## Document excerpt
╭──

This week I completed a to-do that I created for myself in mid-March. It stayed on my list for over 200 days. I changed the due-date 41 times. I’m tempted to be embarrassed by those numbers, but I actually feel the opposite way: I didn’t remove it from my list or try to figure out a new time-management method. I simply kept it out in front of me until I forcibly carved out a huge chunk of time to make it happen (finding an uninterrupted block of time was my barrier).
Admittedly, lingering to-do items are oppressive to me. I love marking everything off of my list. A complete list can be addictive in the wrong way, though. Not all tasks can be completed in a day and lots of times I need lingering to-do’s to keep me from engineering my daily task list in a way that makes me feel good but doesn’t mean that I’m getting the most important stuff done.
And, just for fun, here’s a screenshot of my ‘lingering to-do’:
1. You can read more about my series, Making it Count, here.2. You can read the original post about investing time on Medium.
2 thoughts on “Sticking With Lingering To-Do’s”
I love that screenshot! LOL. I tried those online time management to-do lists (Trello) but eventually I just stopped logging in. I am a born procrastinator, like right now, I’m procrastinating a project I’m not terribly excited about doing by reading your blog and responding thoughtfully. My problem with lists is that they have to be on paper so I can physically check them off, and I have to have more than one. One for work (Priority One), one for everyone else (Priority Three) that contains things my husband or son requests I complete while they’re at work / school and one for myself (Priority Two) full of things I want to get done for work or things I want to do just for me. Hmmm, do we see a pattern here?My photography, my creative projects, my me time, it’s what lingers and hangs around because everything (or every one) else is always more important. It’s good to know I’m not the only one moving things up on my lists.

╰──

## Information supplied

╭──

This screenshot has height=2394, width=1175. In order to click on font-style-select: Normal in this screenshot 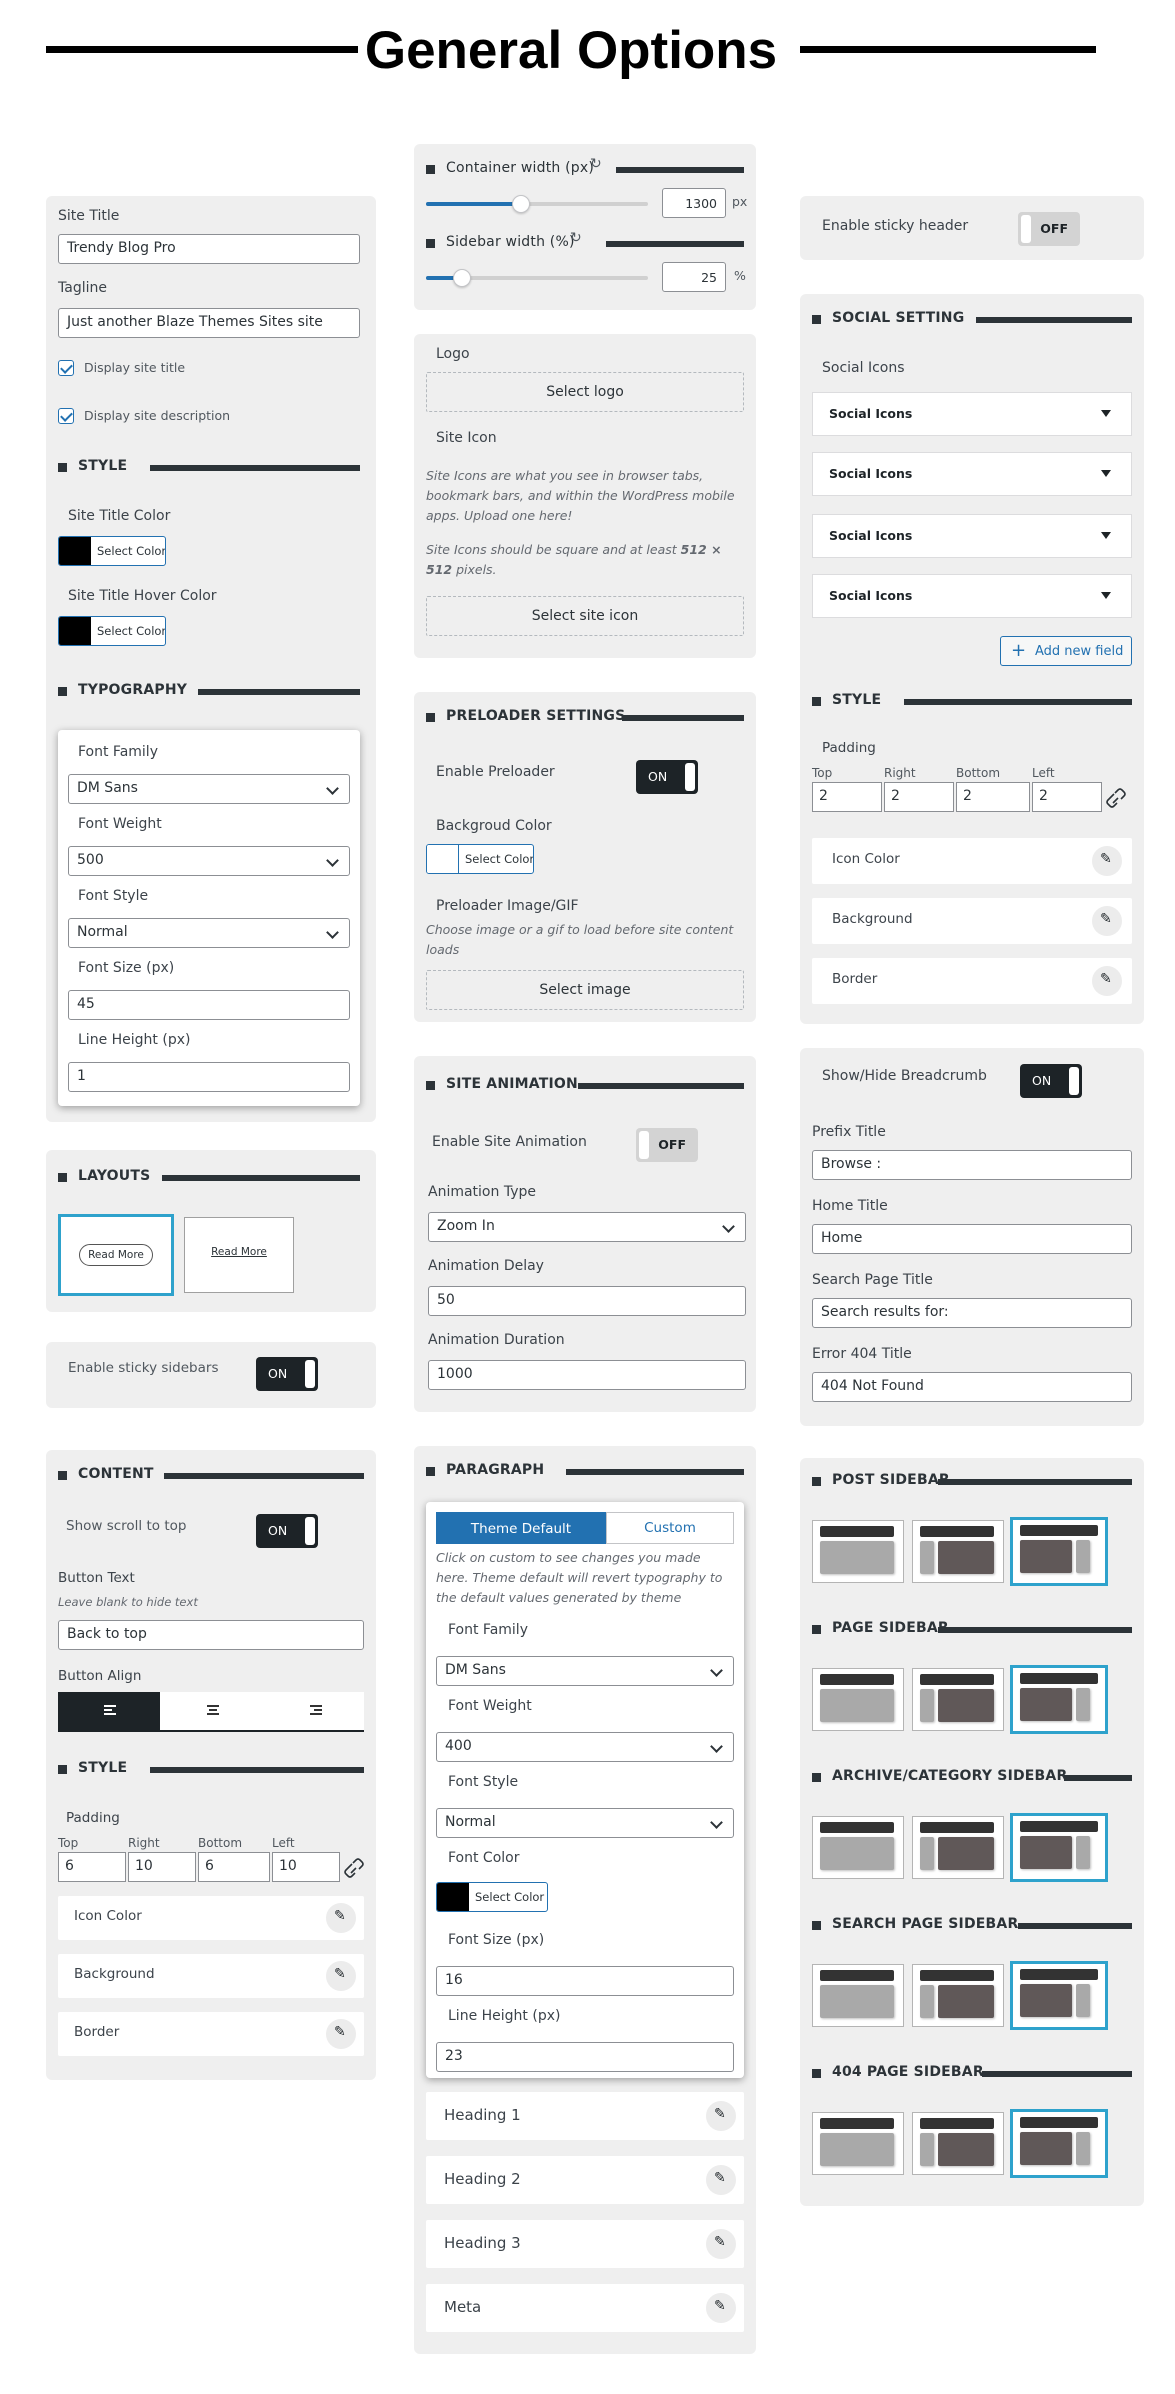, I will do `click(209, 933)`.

╰──
╭──

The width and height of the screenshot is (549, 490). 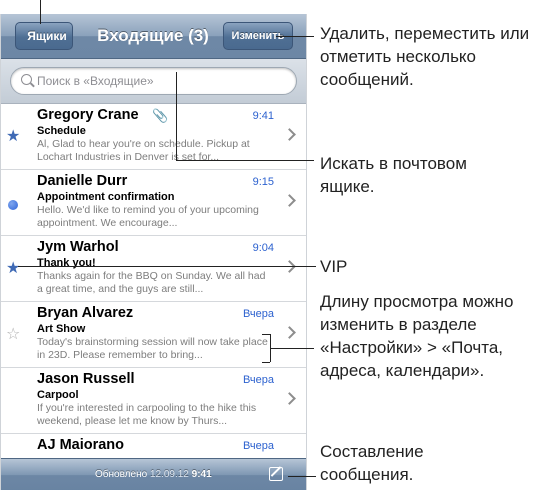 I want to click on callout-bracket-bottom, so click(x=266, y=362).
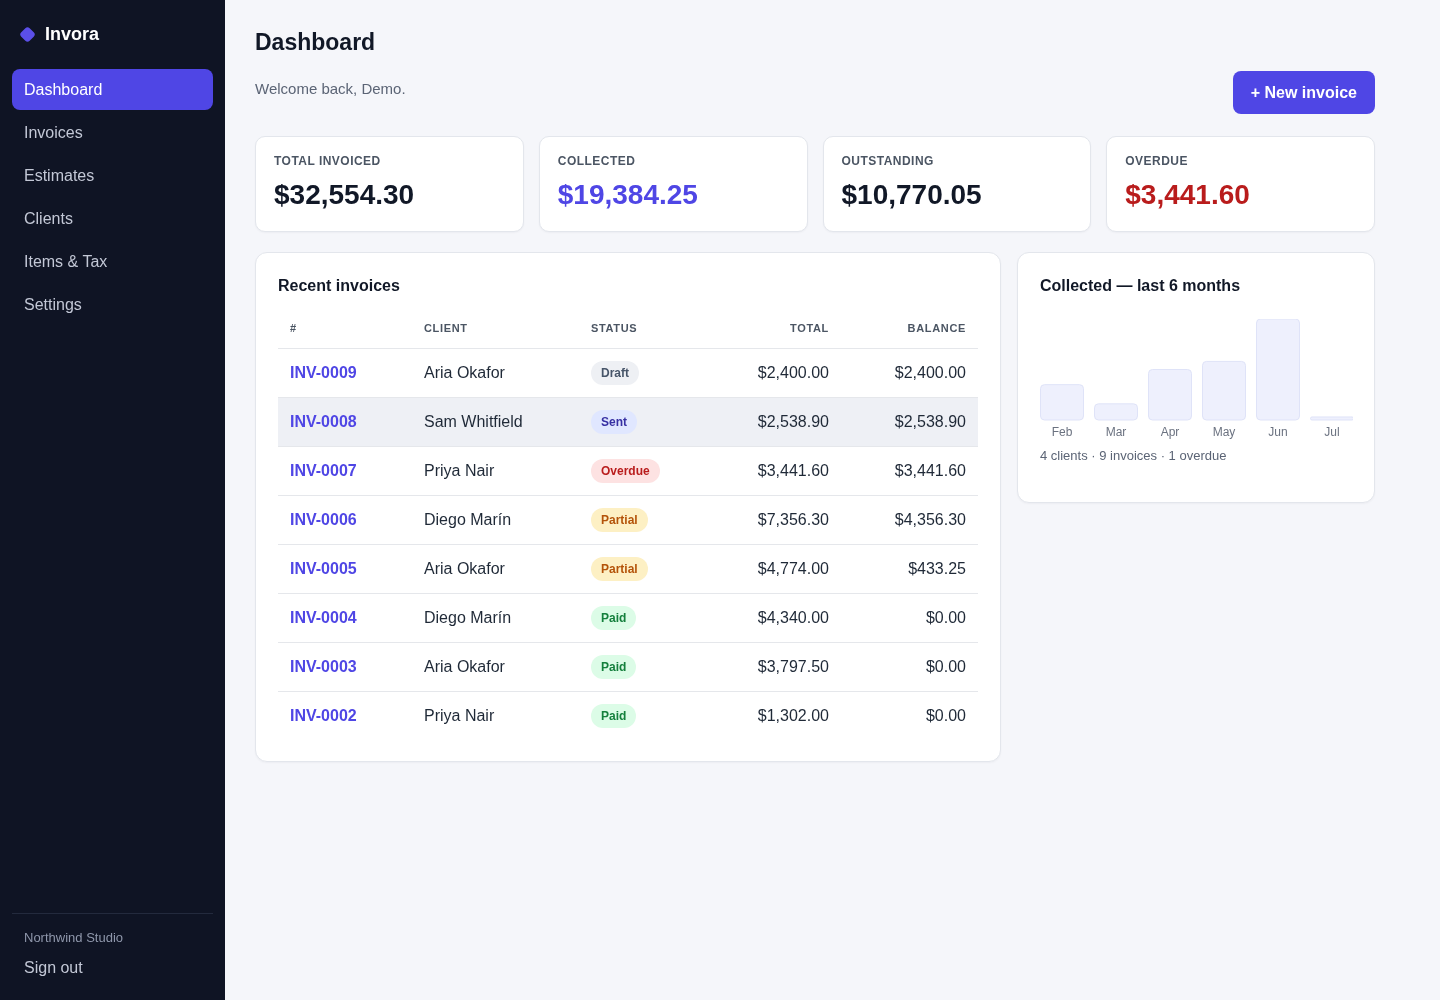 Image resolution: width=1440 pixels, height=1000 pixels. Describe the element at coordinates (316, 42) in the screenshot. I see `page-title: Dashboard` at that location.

╰──

## Apply what you read
**1)** Reproduce the stretch of the lingering to-do post from "Admittedly, lingering to-do" through "important stuff done.".
**2)** Carry on the piece about sticking with lingering to-do items from its final sentence onward.

## Results
**1)**
Admittedly, lingering to-do items are oppressive to me. I love marking everything off of my list. A complete list can be addictive in the wrong way, though. Not all tasks can be completed in a day and lots of times I need lingering to-do’s to keep me from engineering my daily task list in a way that makes me feel good but doesn’t mean that I’m getting the most important stuff done.

**2)**
Thank you so much for taking the time to respond—I love reading your thoughts.
To-do lists are a vicious cycle, aren’t they? I think it’s fascinating how different people’s methods of keeping track of things are:
“My problem with lists is that they have to be on paper so I can physically check them off, and I have to have more than one.”
A great example of the reason specific advice is rarely ubiquitous. One thing I have found is that, in regards to those lingering to-do’s, completing even just one of them motivates you to complete additional tasks. Adjusting your field of view to include only one of those lingering tasks (as opposed to the pile of them) might be a good kickstart to making progress on Priority Two.